When Jason Stiles belatedly cancels the dinner party Emily organises for Richard and his impending partnership (4.06), Emily is forced to tell Lorelai that the catering plan is off. While Lorelai initially takes it as a personal vendetta against her, Emily revealing the truth has Lorelai on edge, snapping at Rory for her freak out over the loss of a study tree and Sookie for her complaints. It's a moment which isn't acknowledged often, because in hindsight, it's not the most important - but it does indicate there is a level of care Lorelai shows towards her mother, which she is sometimes capable of separating from the lack of connection she feels towards the upper class lifestyle. If only that could be shown more regularly - from both parties...

But if that were the case, this story wouldn't be what it is. As I initially mentioned, 'Gilmore Girls' is unique in its exploration of a mother who has been relatively self-sufficient in raising her daughter outside the bounds of expectations and how this decision creates the central conflict of the show.

The conflict is not only prevalent between Lorelai-Emily and Lorelai-Rory, but also Emily-Rory. At the beginning of the year, I posted this little parallel accompanied by a barely-polished blogpost. But with the help of this essay, relentless discussion with friends, and some casual rewatches - it's become very clear that their relationship is the way it is because of Lorelai's choices. In Lorelai leaving at age sixteen, Emily never truly saw her daughter grow up, so when Rory arrives in their life on a regular basis after a lengthy absence, Emily views it as an opportunity to alter Rory's path before she ends up doing wrong too.

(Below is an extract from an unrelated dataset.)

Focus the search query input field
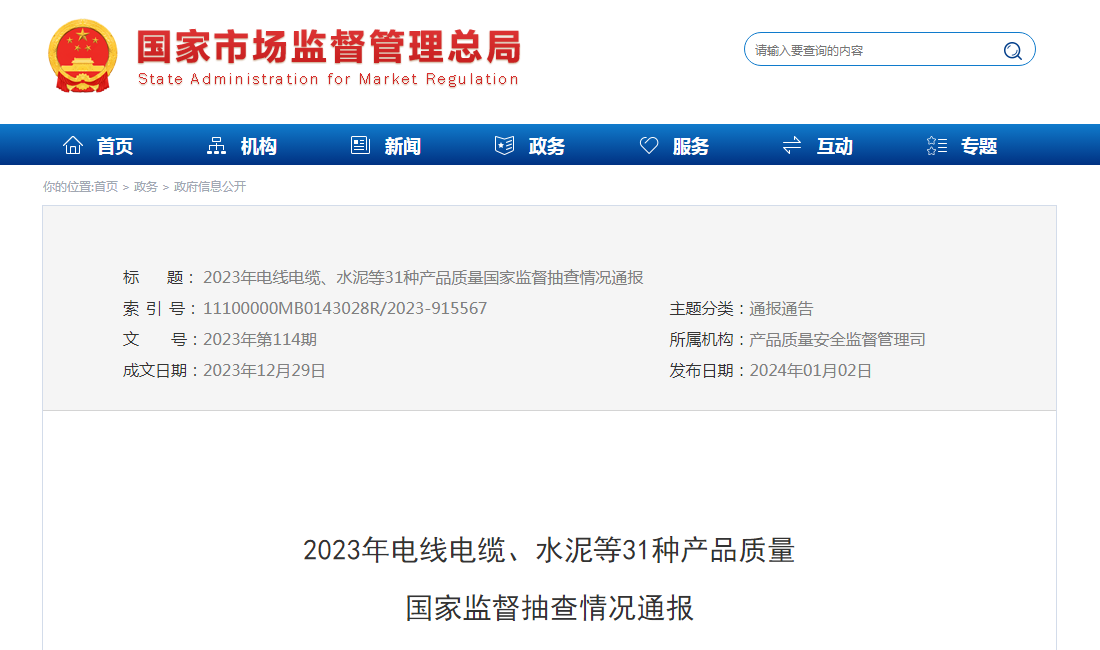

In some ways, Emily is successful - somewhat helped by Lorelai letting Rory choosing the life she wants, as Rory sees benefits of money, and associates risk with the shenanigans of the 'Life & Death Brigade'. When Rory drops out, Emily is willing to follow Lorelai's plan - but things change and Emily seems to be turning Rory into a surrogate daughter of sorts - as Rory joins the DAR, is driven to her community-service, and it all comes to a head when she accidentally refers to Richard as Rory's father. Fleegal is right. Even the poised Emily can't recover from a Freudian slip like that.

Rory and Lorelai share massive life events which will potentially change her future outlook and attitudes in life, but Rory is part Emily too. She shares a connection with the Gilmores that Lorelai couldn't ever identify with - which is likely why her first three chapters were written in that 'sanctuary'. Her life is highlighted with moments of rootlessness, with an immense craving for stability.

Rory once said the person she most wanted to be was Lorelai (3.22). At that time, it sent Lorelai into a flood of happy tears - but as the story of 'full circles' has been confirmed, the question is this. Is that a good or bad thing?

I leave you with one parting thought from Fleegal: Lorelai is both a creator and conduit or a sounding board for various constructs of motherhood, those both in the traditional (both biological mother to daughter) and non-traditional (daughter assumes mother role) sense. Do you agree or disagree?

If anything, it's confirmed one thing. This story might be about all the 'Gilmore Girls' and the worlds built within the show - but this show is certainly centred on the Lorelai Gilmore experience.